Market experts suggest that further inflows into gold ETFs could sustain price momentum, despite concerns about the market being overbought. Ole Hansen, head of commodity strategy at Saxo Bank, stated, “Investors, such as real money managers, especially those in the West, needed a stock market scare big enough to drive them back into gold. That is what we are seeing now.”

U.S. Investors Turning to Gold

U.S. retail investors have increasingly turned to gold following Monday’s sharp decline in the benchmark S&P 500 index, which recorded its biggest drop of the year. While some American investors remain confident in the domestic economy, recent inflows into North American gold ETFs indicate a growing interest in gold as a hedge against potential downturns.

Alexander Zumpfe, a precious metals trader at Heraeus Metals, noted, “In the U.S., some investors may be less concerned despite similar global risks, possibly due to stronger confidence in the domestic economy. However, recent inflows into North American gold ETFs indicate that interest in gold as a hedge is also growing.”
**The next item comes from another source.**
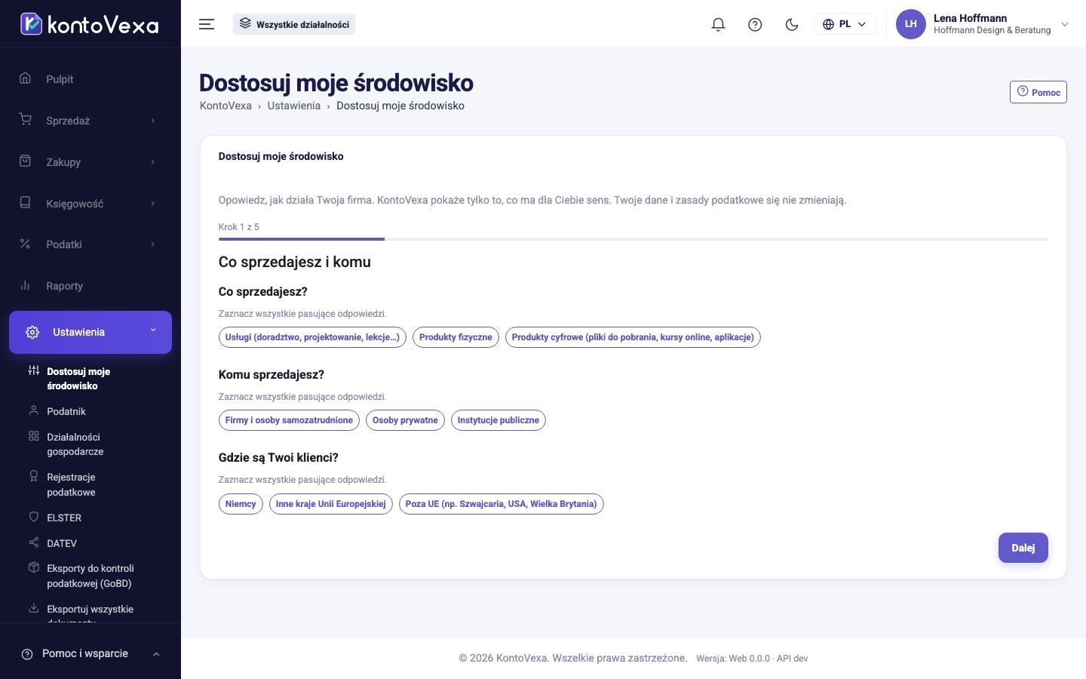Image resolution: width=1086 pixels, height=679 pixels.
Task: Open the ELSTER settings menu item
Action: tap(64, 518)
So far in 2025, gold holdings in U.S.-based ETFs have increased by 68.1 tons, a 4.3% gain, bringing total holdings to 1,649.8 tons.

Equities’ Loss Could Be Gold’s Gain

According to Saxo’s Hansen, Trump’s policies have led to a retreat from U.S. equities, which have long been favored by investors. This shift could further benefit gold in the short term.

The demand for physical gold has also surged, with retail investors globally seeking exposure to the metal. London-based BullionVault reported that the number of first-time gold buyers on its online platform in February reached its highest level since May 2021. Adrian Ash, BullionVault’s head of research, revealed that gold investor demand exceeded customer profit-taking by 0.2 tonnes—the highest margin since June 2023.

Despite strong demand, analysts caution that gold’s ability to stay above the $3,000 per ounce mark will depend on continued retail bar and coin purchases in Europe and North America, as well as increased central bank buying. John Reade, senior market strategist at WGC, stated, “To sustain prices at this level, we need to see further retail demand and intensified central bank purchasing.”

As economic and political uncertainty persists, gold’s safe-haven appeal remains strong, drawing in both institutional and retail investors looking for stability in an increasingly unpredictable market.